REQUIREMENT:
Begin with the line containing "Roze Vingino meisjes broeken (82, 1914)" and copy every line after it to the end of the entries, exactly, leaving out the lines before it.

### WORKING DATA

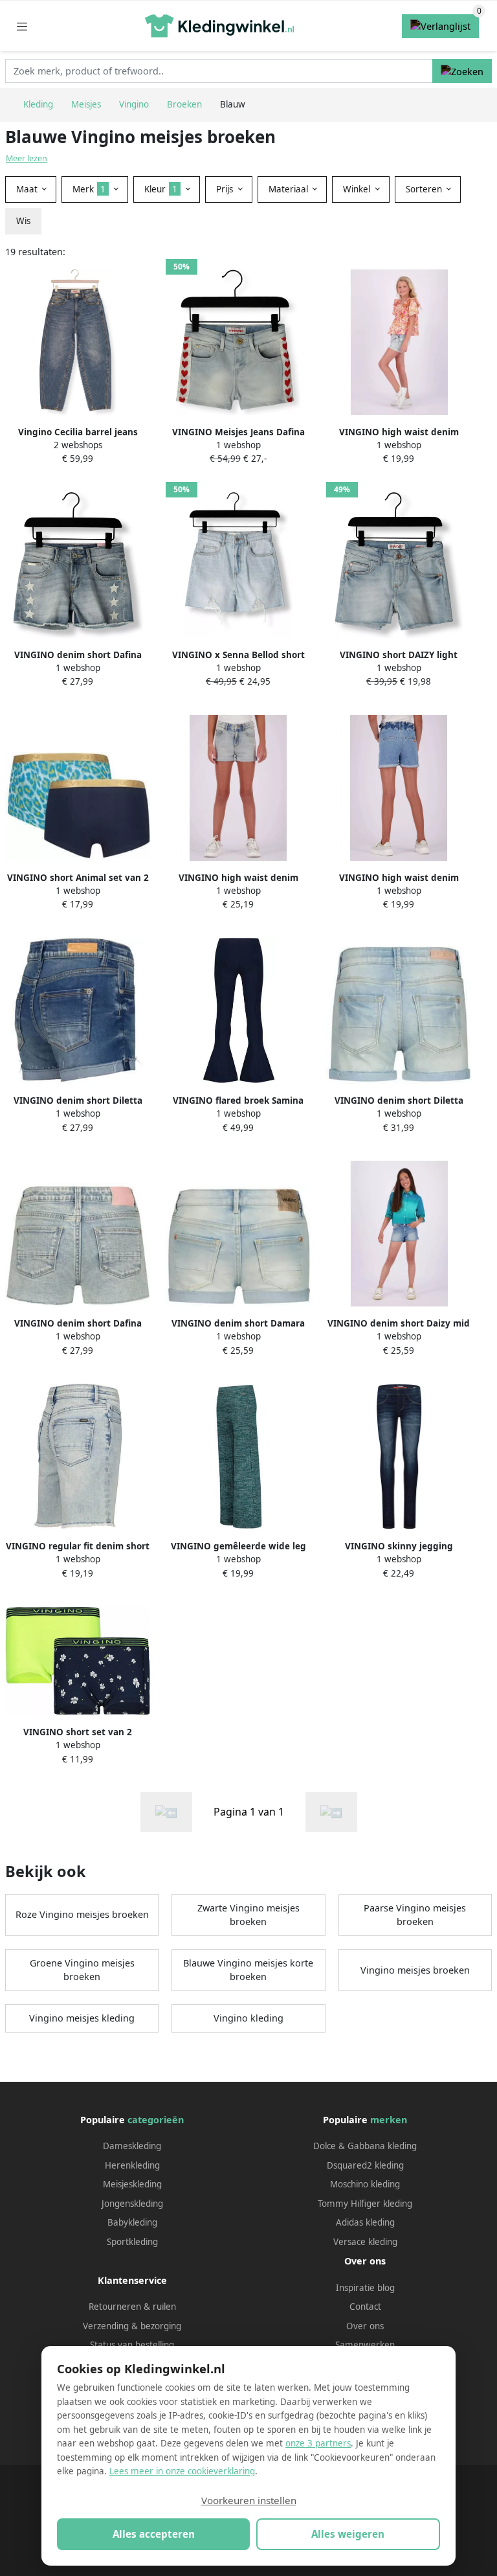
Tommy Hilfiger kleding (365, 2203)
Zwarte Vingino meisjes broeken (248, 1915)
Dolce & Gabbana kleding (365, 2146)
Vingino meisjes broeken (415, 1970)
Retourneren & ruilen (132, 2306)
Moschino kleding (365, 2184)
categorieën (155, 2120)
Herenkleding (132, 2165)
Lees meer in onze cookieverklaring (182, 2471)
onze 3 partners (318, 2443)
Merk (88, 189)
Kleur (160, 189)
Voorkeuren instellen (248, 2500)
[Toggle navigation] (22, 26)
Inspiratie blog (365, 2288)
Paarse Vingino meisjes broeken (415, 1915)
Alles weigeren (347, 2533)
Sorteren (425, 189)
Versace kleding (365, 2242)
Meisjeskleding (132, 2184)
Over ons (365, 2326)
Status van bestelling (132, 2345)
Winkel (358, 189)
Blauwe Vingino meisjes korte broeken (248, 1970)
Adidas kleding (365, 2222)
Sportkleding (132, 2242)
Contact (365, 2306)
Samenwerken (365, 2345)
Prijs (226, 189)
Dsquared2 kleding (365, 2165)
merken (388, 2120)
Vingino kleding (248, 2018)
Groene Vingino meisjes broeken (82, 1970)
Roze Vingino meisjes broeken (82, 1914)
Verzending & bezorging (132, 2326)
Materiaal (290, 189)
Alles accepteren (154, 2533)
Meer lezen (26, 158)
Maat (28, 189)
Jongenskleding (132, 2203)
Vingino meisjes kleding (82, 2018)
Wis (23, 221)
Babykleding (132, 2222)
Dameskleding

######

REPLY TO THE EXERCISE:
Roze Vingino meisjes broeken (82, 1914)
Verzending & bezorging (132, 2326)
Materiaal (290, 189)
Alles accepteren (154, 2533)
Meer lezen (26, 158)
Maat (28, 189)
Jongenskleding (132, 2203)
Vingino meisjes kleding (82, 2018)
Wis (23, 221)
Babykleding (132, 2222)
Dameskleding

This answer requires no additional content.